The author starts the article with “Ten Years and 20 pounds ago, I called myself a ballet dancer”. For me it’s more like "Twenty some years and 20 or so pounds ago, I called myself a ballet dancer." My start into dance was not the most romantic. I did not go see The Nutcracker, turn to my mom and say "I want to be a ballerina and be the Sugar Plum Fairy!" I got into dance to rehab a severely broken leg when I was young. I didn’t start ballet right away. When I was about 13 a friend convinced me to try ballet. I loved it! I’d spend hours in ballet class every day and more hours on the weekends. Of course my mom had to drive me there, until I could drive myself, so she also spent many hours with my new found love. When my high school friends were going out to football games and dances, I’d be skipping off to ballet class. It never occurred to me that I might be “missing out” on high school experiences. All I wanted to do was dance.
When I was 15, my Dad told me that it was fine to do ballet, "as a hobby", but that I needed to learn a skill. Something that would help support my future. All I heard was “Ballet a hobby?” "As if!" He did have a point though. I could get injured or sick and not be able to dance. A lot of the what if's didn’t resonate immediately, however I did start working for my Dad at an insurance agency. It started with a couple hours each day after school, then I would head off to ballet class. I began to learn skills in the insurance industry. When I turned 18, Dad said I should get my insurance license. Thinking to myself, “What for?” I’m never going to use it!” I complied. Little did I know I would use that insurance license a lot longer than I ever imagined.

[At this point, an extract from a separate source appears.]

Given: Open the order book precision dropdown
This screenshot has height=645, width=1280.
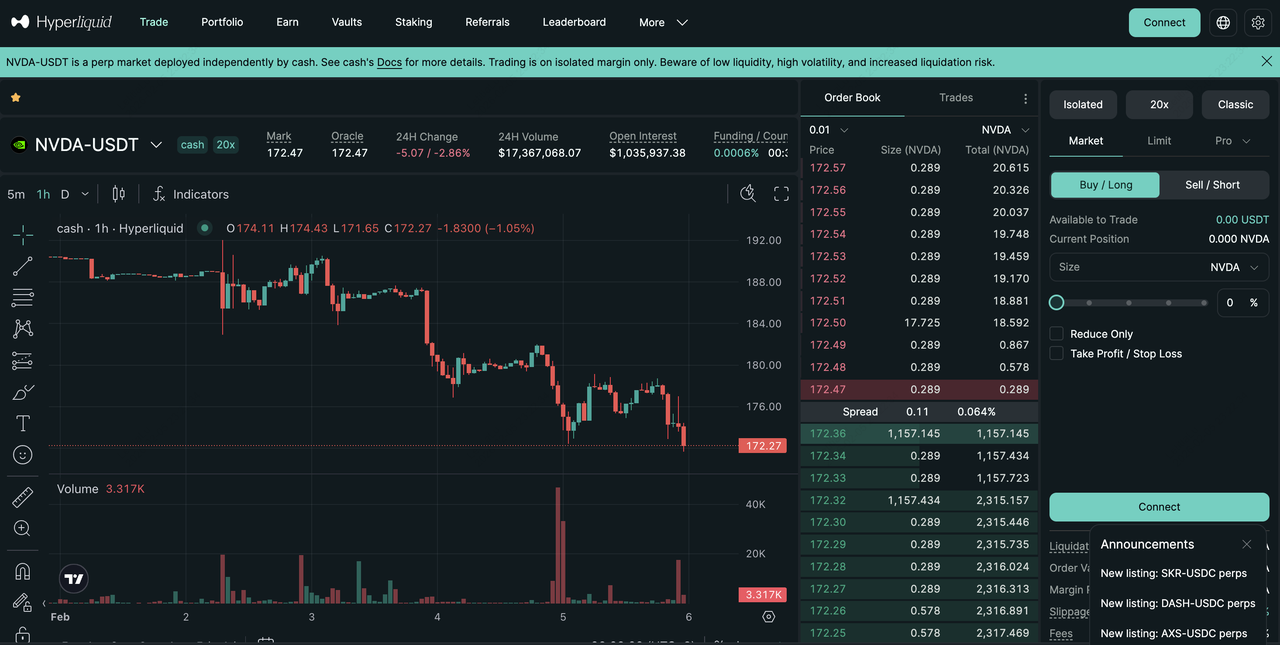Looking at the screenshot, I should [x=827, y=129].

I resisted that license. I chose to enjoy my early twenties and embraced my new found freedom after I left ballet behind. I would come back to that insurance license time and time again. I used to joke that my insurance license was a void that kept drawing me back in. More than 20 years later, I still have an insurance career. I even found an awkward love for insurance. I learned that all those hours of ballet class, the pain, joy, dedication, tears, hard work and the ever present drive for that perfect arabesque actually helped train me to be a better insurance agent. I understood the meaning of hard work and dedication and was able to extend those attributes to my insurance career.

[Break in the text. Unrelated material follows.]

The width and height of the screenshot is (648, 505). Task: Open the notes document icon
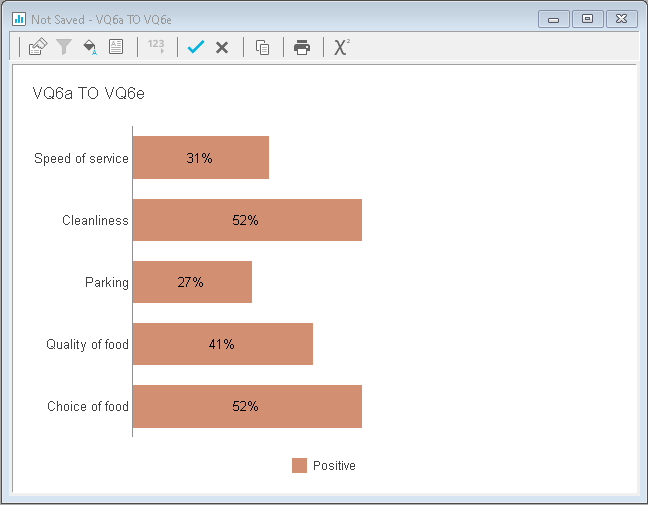(x=116, y=46)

Twenty some years later I’ve been able to rekindle that love for ballet. No, not as a dancer; I could never imagine having to put a leotard and tights back on. But I rekindled that love as a ballet teacher and ballet mom. I now teach part time for The School of the Sacramento Ballet's Children's Division. It is an absolute joy teaching these kids, passing on some of my experiences, encouraging the kids, and watching them grow, then celebrate with them as they learn new skills or accomplish that challenging movement. I even get to teach ballet to one of my daughters! I never realized how fulfilling teaching would be. I feel lucky in so many ways. This is an opportunity I truly cherish and am so thankful to the many people that help make it possible for me to teach. I have reignited my love for ballet and found a way to give back to the art that has taught me so much.